22Apr
Health organisations raise under-staffing concerns
Six healthcare organisations have united to pen a letter to Prime Minister Boris Johnson’s office regarding urgent investment to tackle the issue of chronic NHS understaffing. Among those involved are: the NHS Confederation, NHS Providers, the British Medical Association, the Royal College of Nursing, the Academy of Royal Medical Colleges, and Unison. They warn the Prime Minister in the letter of NHS staff leaving the system and issues resulting from difficulties from this as the NHS is strained with addressing the backlog in procedures and care.
Extra funding will need to be delivered to ensure additional staff are hired, the letter says.
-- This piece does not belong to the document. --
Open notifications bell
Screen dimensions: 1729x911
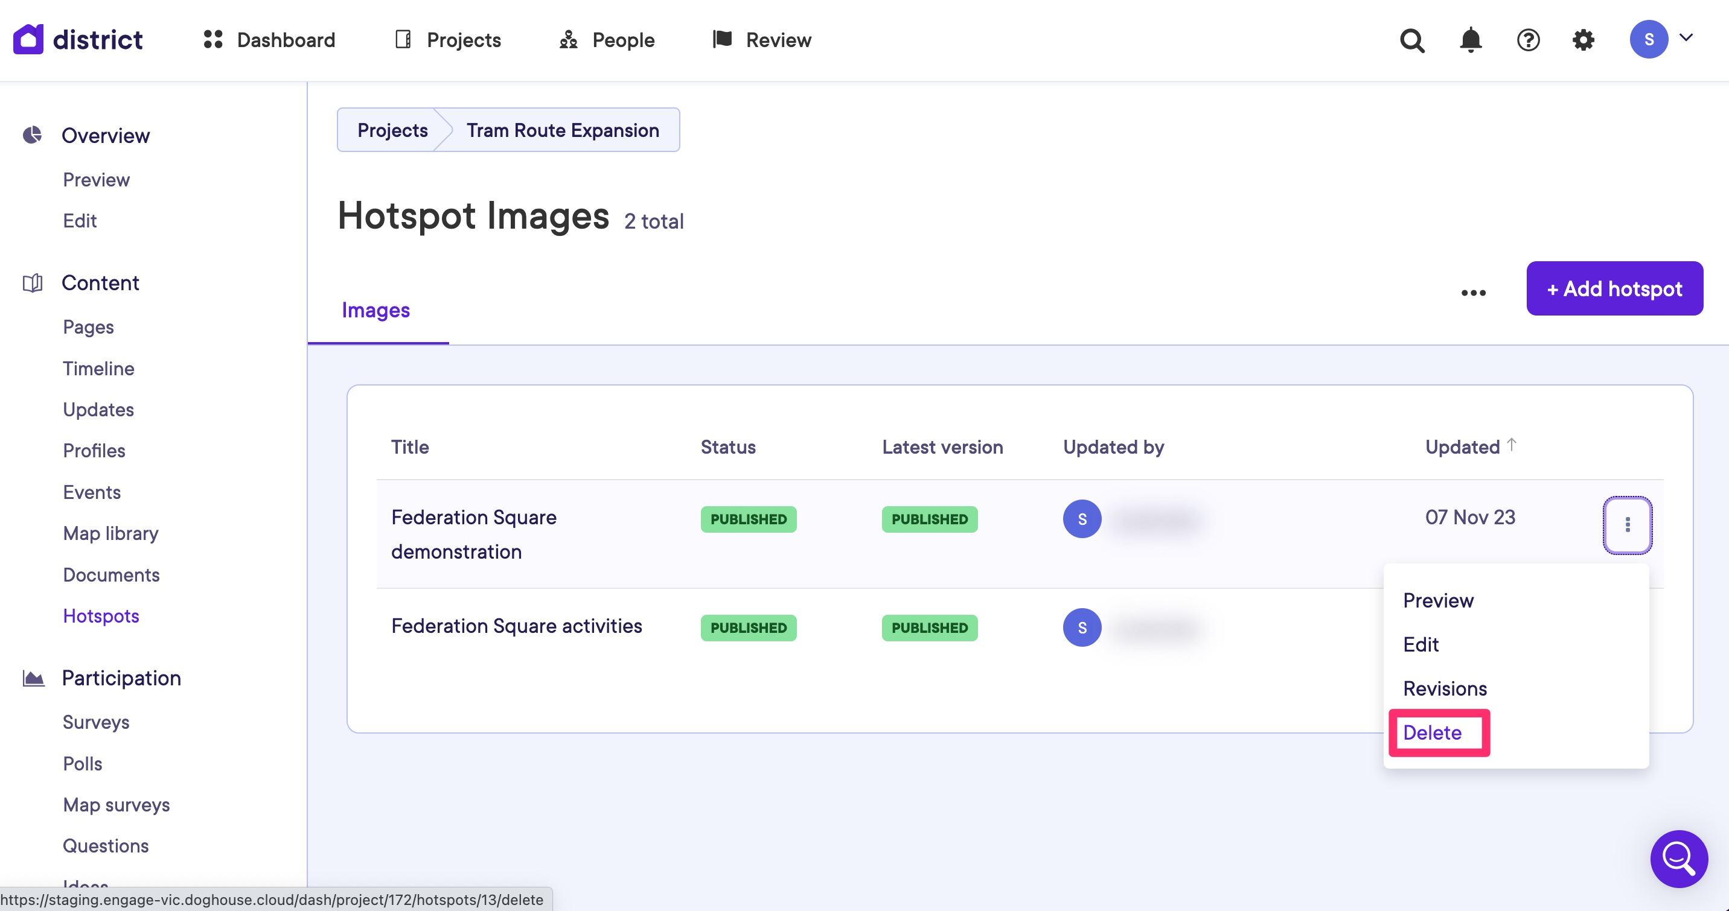click(x=1470, y=40)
Added to this is funding which supports current staff that takes into account added costs by the fall-out from COVID-19 such as the vaccine roll-out and a new treatment push for Long COVID. The letter asks the Prime Minister to be candid and forthcoming about the true costs of educating and training more staff for the NHS, how long this would take and whether workers will need to be attracted and recruited from overseas (and how this should be approached).
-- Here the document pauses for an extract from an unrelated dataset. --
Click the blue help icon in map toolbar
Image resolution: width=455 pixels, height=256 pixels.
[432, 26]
Additional funding in tackling the staffing problem will help to ensure the NHS is not held back from delivering on its ambitions set out in the NHS Long Term Plan.
Chris Hopson, Chief Executive of NHS Providers said: “We must see a fully costed and funded national workforce plan, so we stop asking NHS frontline staff to bear an unsustainable workload shift after shift, week after week.” He calls for NHS staff to be provided with a reasonable workload and to have a work-life balance that has not been available to them throughout the COVID-19 crisis.
Professor Helen Stokes-Lampard, Chair of the Academy of Medical Royal Colleges said: “Improved clarity on workforce planning now would make a huge difference to the way healthcare systems and the staff within them are able to operate in future.”